§ What you need to do
No picture should appear in the copy. Transcribe exactly, and only, the lines from the one with "This screenshot has width=1392, height=785." through the last line of the data below.

§ Available data
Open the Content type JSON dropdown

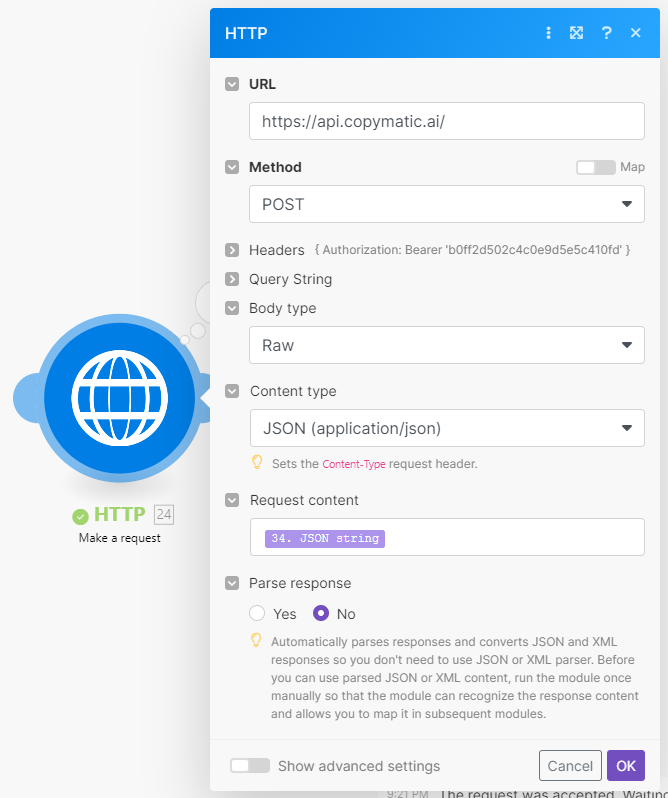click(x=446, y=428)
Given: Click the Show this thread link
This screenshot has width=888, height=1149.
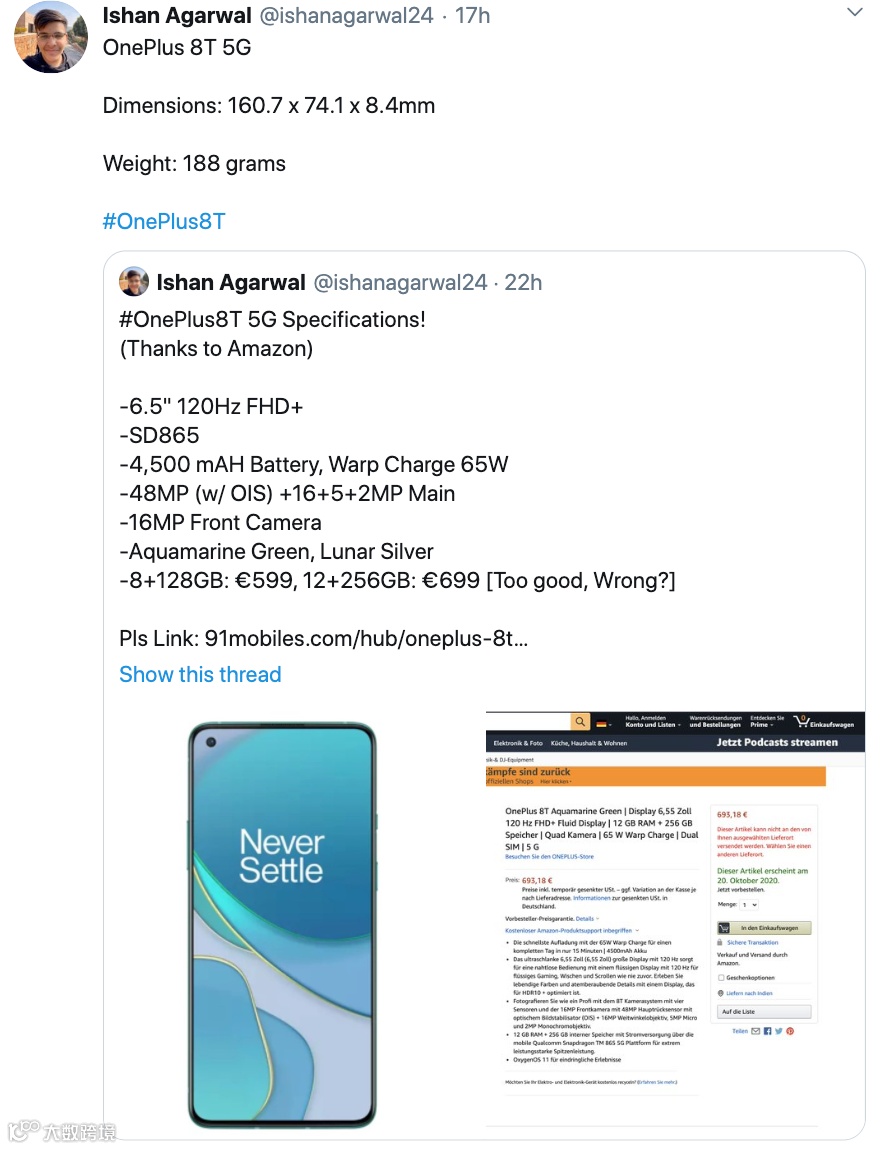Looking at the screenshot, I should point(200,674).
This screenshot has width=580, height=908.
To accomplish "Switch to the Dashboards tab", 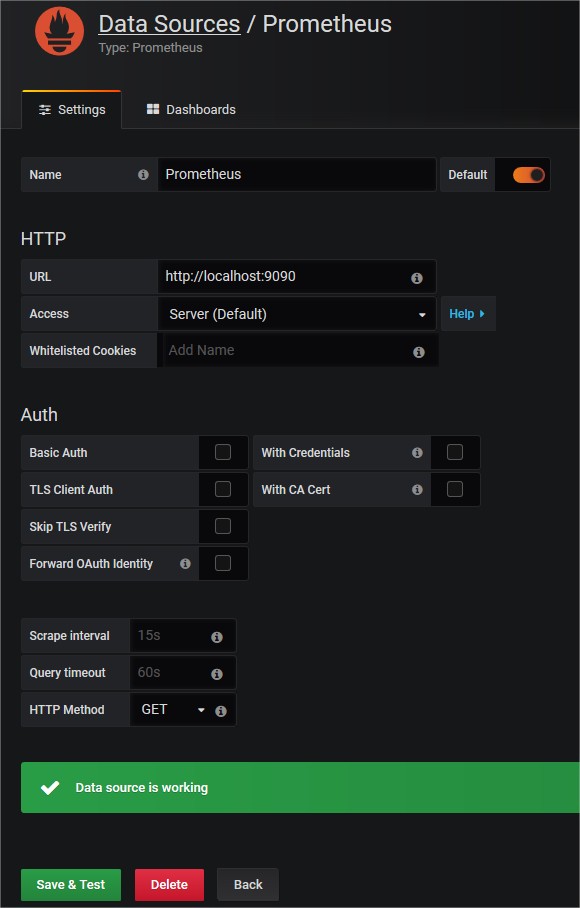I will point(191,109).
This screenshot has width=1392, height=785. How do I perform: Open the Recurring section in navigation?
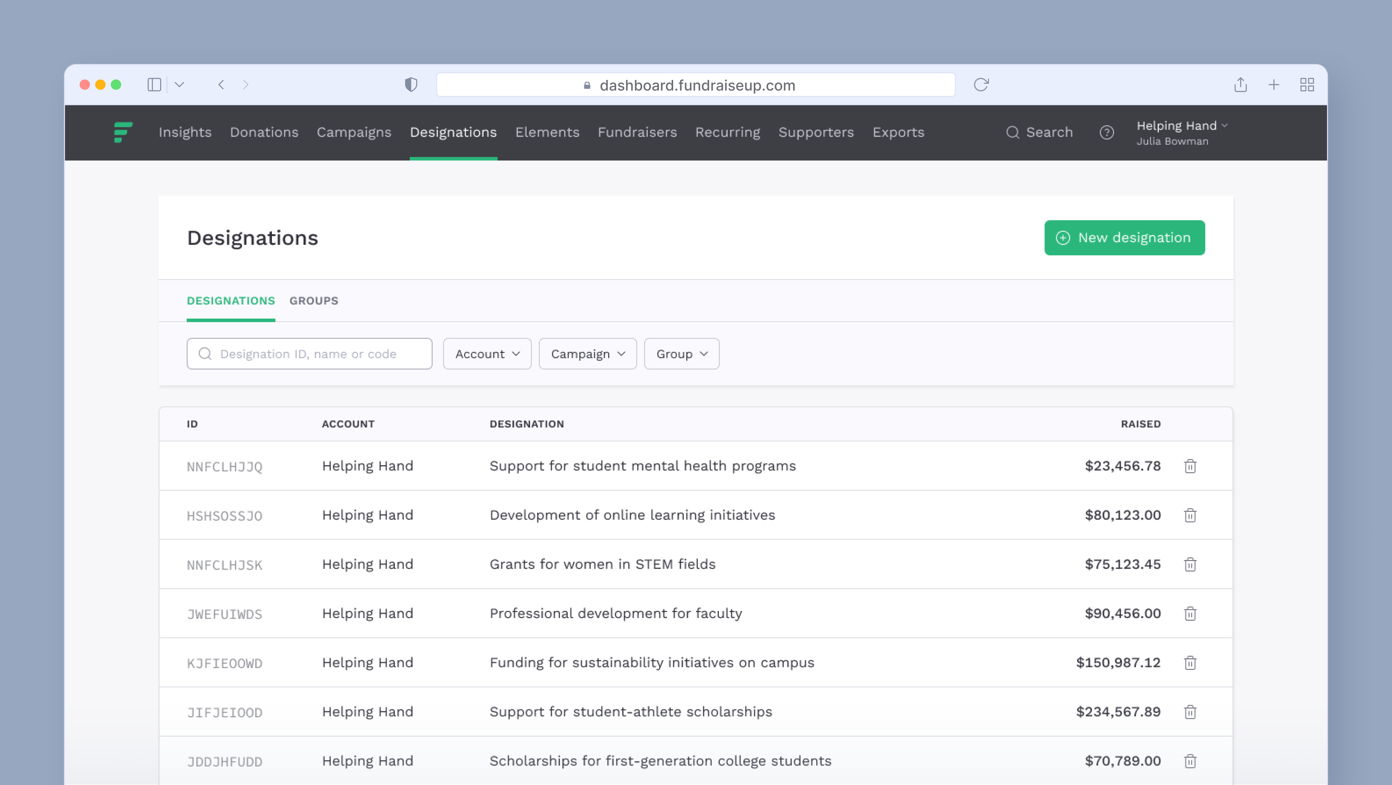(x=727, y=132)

§ Finished exercise
This screenshot has width=1392, height=785. How do I perform: Open the Recurring section in navigation?
(x=727, y=132)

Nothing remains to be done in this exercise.